- _DATA PROVIDED_:
--
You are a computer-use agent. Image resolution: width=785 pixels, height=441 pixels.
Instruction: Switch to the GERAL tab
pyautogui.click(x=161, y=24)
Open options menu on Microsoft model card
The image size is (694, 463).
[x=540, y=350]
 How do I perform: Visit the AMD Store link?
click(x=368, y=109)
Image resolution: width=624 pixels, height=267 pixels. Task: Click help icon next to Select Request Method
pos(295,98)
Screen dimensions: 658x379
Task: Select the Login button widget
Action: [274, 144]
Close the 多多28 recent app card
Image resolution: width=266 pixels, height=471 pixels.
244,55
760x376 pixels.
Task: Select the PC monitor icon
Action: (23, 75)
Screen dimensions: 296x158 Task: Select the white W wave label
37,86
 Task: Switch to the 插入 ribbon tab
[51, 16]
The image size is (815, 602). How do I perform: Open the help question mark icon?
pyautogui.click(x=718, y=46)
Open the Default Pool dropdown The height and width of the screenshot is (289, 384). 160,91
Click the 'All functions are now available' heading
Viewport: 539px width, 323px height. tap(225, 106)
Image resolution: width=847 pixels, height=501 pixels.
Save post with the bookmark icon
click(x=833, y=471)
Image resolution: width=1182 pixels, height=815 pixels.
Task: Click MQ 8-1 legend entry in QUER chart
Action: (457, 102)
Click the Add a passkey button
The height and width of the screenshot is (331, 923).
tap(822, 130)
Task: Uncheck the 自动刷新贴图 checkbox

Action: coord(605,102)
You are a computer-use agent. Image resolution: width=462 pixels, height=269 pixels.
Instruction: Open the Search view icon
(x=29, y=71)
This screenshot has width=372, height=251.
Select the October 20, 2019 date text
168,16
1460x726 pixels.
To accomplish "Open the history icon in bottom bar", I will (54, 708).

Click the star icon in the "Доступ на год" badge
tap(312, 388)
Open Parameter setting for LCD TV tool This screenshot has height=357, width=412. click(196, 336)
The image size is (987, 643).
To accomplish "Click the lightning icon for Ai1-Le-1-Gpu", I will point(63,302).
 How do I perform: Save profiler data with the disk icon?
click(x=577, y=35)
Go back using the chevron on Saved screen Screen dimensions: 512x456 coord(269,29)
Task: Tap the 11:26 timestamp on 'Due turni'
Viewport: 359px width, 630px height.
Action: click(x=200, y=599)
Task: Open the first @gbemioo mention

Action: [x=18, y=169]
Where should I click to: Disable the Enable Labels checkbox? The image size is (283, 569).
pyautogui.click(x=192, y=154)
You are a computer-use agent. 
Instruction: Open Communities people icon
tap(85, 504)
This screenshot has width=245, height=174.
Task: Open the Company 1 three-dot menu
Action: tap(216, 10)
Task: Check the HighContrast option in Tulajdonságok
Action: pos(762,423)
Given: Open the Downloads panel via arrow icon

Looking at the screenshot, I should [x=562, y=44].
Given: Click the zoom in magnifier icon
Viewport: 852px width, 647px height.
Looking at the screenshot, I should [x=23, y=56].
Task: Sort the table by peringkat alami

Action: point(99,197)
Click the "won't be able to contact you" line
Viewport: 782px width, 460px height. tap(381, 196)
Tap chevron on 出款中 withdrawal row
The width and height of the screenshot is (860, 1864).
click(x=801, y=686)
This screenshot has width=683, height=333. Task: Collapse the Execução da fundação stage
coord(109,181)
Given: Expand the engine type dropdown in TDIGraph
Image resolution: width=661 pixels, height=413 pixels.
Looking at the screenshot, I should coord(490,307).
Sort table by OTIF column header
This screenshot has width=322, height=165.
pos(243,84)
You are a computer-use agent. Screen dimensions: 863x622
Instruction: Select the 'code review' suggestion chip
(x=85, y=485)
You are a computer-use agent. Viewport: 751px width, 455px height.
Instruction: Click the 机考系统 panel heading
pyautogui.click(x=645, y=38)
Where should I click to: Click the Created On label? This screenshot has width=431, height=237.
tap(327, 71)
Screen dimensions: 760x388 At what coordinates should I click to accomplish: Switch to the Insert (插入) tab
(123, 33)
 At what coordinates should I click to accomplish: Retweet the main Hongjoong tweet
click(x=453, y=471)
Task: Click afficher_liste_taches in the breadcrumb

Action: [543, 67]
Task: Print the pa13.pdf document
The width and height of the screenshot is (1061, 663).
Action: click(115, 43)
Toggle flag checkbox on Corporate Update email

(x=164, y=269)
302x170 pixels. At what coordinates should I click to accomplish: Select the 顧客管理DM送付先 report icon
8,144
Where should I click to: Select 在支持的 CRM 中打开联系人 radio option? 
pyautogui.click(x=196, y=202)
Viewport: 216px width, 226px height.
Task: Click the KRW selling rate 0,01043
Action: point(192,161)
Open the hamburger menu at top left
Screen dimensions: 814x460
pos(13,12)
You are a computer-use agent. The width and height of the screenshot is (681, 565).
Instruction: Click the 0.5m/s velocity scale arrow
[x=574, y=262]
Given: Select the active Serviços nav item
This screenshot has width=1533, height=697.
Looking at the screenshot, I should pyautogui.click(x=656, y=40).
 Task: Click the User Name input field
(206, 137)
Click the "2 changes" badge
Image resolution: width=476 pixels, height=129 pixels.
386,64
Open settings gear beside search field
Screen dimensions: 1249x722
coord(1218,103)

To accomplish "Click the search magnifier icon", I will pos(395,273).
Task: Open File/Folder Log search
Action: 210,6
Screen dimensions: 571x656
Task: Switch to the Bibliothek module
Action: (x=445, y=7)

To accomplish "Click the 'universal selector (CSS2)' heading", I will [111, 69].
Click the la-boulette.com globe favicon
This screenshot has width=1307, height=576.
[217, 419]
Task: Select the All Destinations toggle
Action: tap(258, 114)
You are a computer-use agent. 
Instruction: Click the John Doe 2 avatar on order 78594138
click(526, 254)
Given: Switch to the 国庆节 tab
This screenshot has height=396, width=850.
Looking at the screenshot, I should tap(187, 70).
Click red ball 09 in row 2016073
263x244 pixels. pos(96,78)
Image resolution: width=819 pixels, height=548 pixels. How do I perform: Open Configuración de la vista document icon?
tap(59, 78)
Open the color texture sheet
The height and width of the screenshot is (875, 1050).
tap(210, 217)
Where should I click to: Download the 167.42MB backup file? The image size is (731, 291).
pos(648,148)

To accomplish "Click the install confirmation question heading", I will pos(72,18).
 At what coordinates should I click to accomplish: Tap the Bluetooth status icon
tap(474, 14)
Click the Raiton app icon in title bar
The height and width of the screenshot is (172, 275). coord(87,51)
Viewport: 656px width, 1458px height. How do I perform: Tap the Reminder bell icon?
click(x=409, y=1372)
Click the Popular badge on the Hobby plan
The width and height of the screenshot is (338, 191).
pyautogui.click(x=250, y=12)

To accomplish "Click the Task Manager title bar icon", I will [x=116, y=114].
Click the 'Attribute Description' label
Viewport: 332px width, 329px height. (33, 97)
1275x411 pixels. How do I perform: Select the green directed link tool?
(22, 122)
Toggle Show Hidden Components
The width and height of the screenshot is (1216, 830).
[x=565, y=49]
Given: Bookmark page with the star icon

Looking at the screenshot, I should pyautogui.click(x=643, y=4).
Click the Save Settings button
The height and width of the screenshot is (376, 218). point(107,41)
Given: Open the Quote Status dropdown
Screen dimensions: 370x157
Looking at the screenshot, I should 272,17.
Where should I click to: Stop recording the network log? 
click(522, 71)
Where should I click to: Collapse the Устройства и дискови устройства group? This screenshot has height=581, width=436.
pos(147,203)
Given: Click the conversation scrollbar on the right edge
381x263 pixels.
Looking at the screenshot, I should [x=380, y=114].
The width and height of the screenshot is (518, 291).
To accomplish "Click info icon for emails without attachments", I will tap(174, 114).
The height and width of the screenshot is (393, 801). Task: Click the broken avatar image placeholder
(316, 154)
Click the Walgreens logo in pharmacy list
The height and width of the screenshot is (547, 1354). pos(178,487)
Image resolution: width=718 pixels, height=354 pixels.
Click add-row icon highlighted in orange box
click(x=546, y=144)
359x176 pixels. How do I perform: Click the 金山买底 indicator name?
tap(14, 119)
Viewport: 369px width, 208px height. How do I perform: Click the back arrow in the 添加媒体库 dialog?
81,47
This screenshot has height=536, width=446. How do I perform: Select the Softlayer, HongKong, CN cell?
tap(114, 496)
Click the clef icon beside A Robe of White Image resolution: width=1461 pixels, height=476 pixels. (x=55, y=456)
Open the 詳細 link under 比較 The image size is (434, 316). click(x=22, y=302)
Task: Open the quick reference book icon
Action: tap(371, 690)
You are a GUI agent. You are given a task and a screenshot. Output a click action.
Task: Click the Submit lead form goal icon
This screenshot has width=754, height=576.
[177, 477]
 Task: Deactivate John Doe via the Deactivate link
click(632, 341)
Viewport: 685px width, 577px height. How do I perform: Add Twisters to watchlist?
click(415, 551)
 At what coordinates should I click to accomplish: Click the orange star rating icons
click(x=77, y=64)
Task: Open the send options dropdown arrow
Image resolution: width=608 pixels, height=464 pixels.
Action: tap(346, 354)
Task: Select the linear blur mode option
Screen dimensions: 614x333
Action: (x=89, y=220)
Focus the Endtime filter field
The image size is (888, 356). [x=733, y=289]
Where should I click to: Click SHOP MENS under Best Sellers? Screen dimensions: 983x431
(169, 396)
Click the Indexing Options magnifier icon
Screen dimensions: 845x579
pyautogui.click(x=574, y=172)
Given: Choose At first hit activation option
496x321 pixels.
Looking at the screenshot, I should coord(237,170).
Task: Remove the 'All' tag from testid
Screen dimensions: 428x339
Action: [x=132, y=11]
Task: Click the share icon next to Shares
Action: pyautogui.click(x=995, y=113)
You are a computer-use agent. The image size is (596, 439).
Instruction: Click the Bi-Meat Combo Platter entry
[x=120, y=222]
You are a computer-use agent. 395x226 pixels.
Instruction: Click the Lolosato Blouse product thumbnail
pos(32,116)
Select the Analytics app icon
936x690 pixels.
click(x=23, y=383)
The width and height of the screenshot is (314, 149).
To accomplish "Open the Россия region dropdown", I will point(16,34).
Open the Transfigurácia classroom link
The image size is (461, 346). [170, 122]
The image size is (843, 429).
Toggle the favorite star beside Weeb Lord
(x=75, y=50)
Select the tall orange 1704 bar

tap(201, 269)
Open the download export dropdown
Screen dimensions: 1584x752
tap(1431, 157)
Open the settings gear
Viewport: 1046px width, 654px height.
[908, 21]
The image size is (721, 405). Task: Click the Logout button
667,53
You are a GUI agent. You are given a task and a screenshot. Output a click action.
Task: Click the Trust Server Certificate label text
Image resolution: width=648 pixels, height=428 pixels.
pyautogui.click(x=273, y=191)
--
- _TASK ITEM_: Word for word, restate the lines of the data above that fall between the line holding "Viewport: 852px width, 647px height." and the line holding "Sort table by OTIF column header", inclusive, and no other lines.

- _TASK OUTPUT_:
Viewport: 852px width, 647px height.
Looking at the screenshot, I should [x=23, y=56].
Task: Sort the table by peringkat alami

Action: point(99,197)
Click the "won't be able to contact you" line
Viewport: 782px width, 460px height. tap(381, 196)
Tap chevron on 出款中 withdrawal row
The width and height of the screenshot is (860, 1864).
click(x=801, y=686)
This screenshot has width=683, height=333. Task: Collapse the Execução da fundação stage
coord(109,181)
Given: Expand the engine type dropdown in TDIGraph
Image resolution: width=661 pixels, height=413 pixels.
Looking at the screenshot, I should coord(490,307).
Sort table by OTIF column header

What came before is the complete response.